Stored data:
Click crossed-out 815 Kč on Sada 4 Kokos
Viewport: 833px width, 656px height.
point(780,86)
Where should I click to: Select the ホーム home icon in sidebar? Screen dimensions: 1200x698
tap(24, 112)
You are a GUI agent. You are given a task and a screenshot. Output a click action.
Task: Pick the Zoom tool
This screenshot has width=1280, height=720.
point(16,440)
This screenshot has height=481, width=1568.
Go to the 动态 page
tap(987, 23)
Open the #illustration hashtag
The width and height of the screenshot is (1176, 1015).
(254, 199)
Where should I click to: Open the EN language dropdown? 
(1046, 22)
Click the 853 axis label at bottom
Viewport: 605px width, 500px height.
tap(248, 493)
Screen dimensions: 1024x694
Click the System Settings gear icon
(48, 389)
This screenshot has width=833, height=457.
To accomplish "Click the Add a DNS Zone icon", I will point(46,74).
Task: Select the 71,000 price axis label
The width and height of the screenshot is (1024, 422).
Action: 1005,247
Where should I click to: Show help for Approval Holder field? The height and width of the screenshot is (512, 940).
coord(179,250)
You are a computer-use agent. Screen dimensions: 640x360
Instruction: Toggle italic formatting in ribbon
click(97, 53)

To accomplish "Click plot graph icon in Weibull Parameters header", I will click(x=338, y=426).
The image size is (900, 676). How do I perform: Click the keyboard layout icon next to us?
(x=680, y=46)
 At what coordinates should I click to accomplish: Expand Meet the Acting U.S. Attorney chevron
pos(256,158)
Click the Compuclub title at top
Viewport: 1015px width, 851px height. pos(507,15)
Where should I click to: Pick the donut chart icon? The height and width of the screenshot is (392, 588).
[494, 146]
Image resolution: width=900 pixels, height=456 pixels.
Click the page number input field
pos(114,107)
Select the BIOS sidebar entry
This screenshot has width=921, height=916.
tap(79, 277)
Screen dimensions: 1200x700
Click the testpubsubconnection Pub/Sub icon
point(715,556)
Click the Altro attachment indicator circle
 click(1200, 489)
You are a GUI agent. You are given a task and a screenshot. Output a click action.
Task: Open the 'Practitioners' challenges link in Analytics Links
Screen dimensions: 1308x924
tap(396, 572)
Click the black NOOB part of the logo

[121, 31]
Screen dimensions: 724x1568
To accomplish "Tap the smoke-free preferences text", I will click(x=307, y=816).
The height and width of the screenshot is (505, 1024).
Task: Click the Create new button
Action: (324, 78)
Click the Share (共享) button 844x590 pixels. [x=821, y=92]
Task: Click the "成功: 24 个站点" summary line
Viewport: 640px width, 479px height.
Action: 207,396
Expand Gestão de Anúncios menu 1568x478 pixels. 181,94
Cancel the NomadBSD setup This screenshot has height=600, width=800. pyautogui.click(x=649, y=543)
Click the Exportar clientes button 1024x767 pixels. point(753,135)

* [Directions] Give an exact transcription of the data shown above.

* [Answer to this problem]
Click crossed-out 815 Kč on Sada 4 Kokos
Viewport: 833px width, 656px height.
point(780,86)
Where should I click to: Select the ホーム home icon in sidebar? Screen dimensions: 1200x698
tap(24, 112)
You are a GUI agent. You are given a task and a screenshot. Output a click action.
Task: Pick the Zoom tool
This screenshot has width=1280, height=720.
point(16,440)
This screenshot has height=481, width=1568.
Go to the 动态 page
tap(987, 23)
Open the #illustration hashtag
The width and height of the screenshot is (1176, 1015).
(254, 199)
Where should I click to: Open the EN language dropdown? 
(1046, 22)
Click the 853 axis label at bottom
Viewport: 605px width, 500px height.
tap(248, 493)
Screen dimensions: 1024x694
Click the System Settings gear icon
(48, 389)
This screenshot has width=833, height=457.
To accomplish "Click the Add a DNS Zone icon", I will point(46,74).
Task: Select the 71,000 price axis label
The width and height of the screenshot is (1024, 422).
Action: 1005,247
Where should I click to: Show help for Approval Holder field? The height and width of the screenshot is (512, 940).
coord(179,250)
You are a computer-use agent. Screen dimensions: 640x360
Instruction: Toggle italic formatting in ribbon
click(97, 53)

To accomplish "Click plot graph icon in Weibull Parameters header", I will click(x=338, y=426).
The image size is (900, 676). How do I perform: Click the keyboard layout icon next to us?
(x=680, y=46)
 At what coordinates should I click to accomplish: Expand Meet the Acting U.S. Attorney chevron
pos(256,158)
Click the Compuclub title at top
Viewport: 1015px width, 851px height. pos(507,15)
Where should I click to: Pick the donut chart icon? The height and width of the screenshot is (392, 588).
[494, 146]
Image resolution: width=900 pixels, height=456 pixels.
Click the page number input field
pos(114,107)
Select the BIOS sidebar entry
This screenshot has width=921, height=916.
tap(79, 277)
Screen dimensions: 1200x700
Click the testpubsubconnection Pub/Sub icon
point(715,556)
Click the Altro attachment indicator circle
 click(1200, 489)
You are a GUI agent. You are given a task and a screenshot. Output a click action.
Task: Open the 'Practitioners' challenges link in Analytics Links
Screen dimensions: 1308x924
tap(396, 572)
Click the black NOOB part of the logo

[121, 31]
Screen dimensions: 724x1568
To accomplish "Tap the smoke-free preferences text", I will click(x=307, y=816).
The height and width of the screenshot is (505, 1024).
Task: Click the Create new button
Action: (324, 78)
Click the Share (共享) button 844x590 pixels. [x=821, y=92]
Task: Click the "成功: 24 个站点" summary line
Viewport: 640px width, 479px height.
Action: 207,396
Expand Gestão de Anúncios menu 1568x478 pixels. 181,94
Cancel the NomadBSD setup This screenshot has height=600, width=800. pyautogui.click(x=649, y=543)
Click the Exportar clientes button 1024x767 pixels. point(753,135)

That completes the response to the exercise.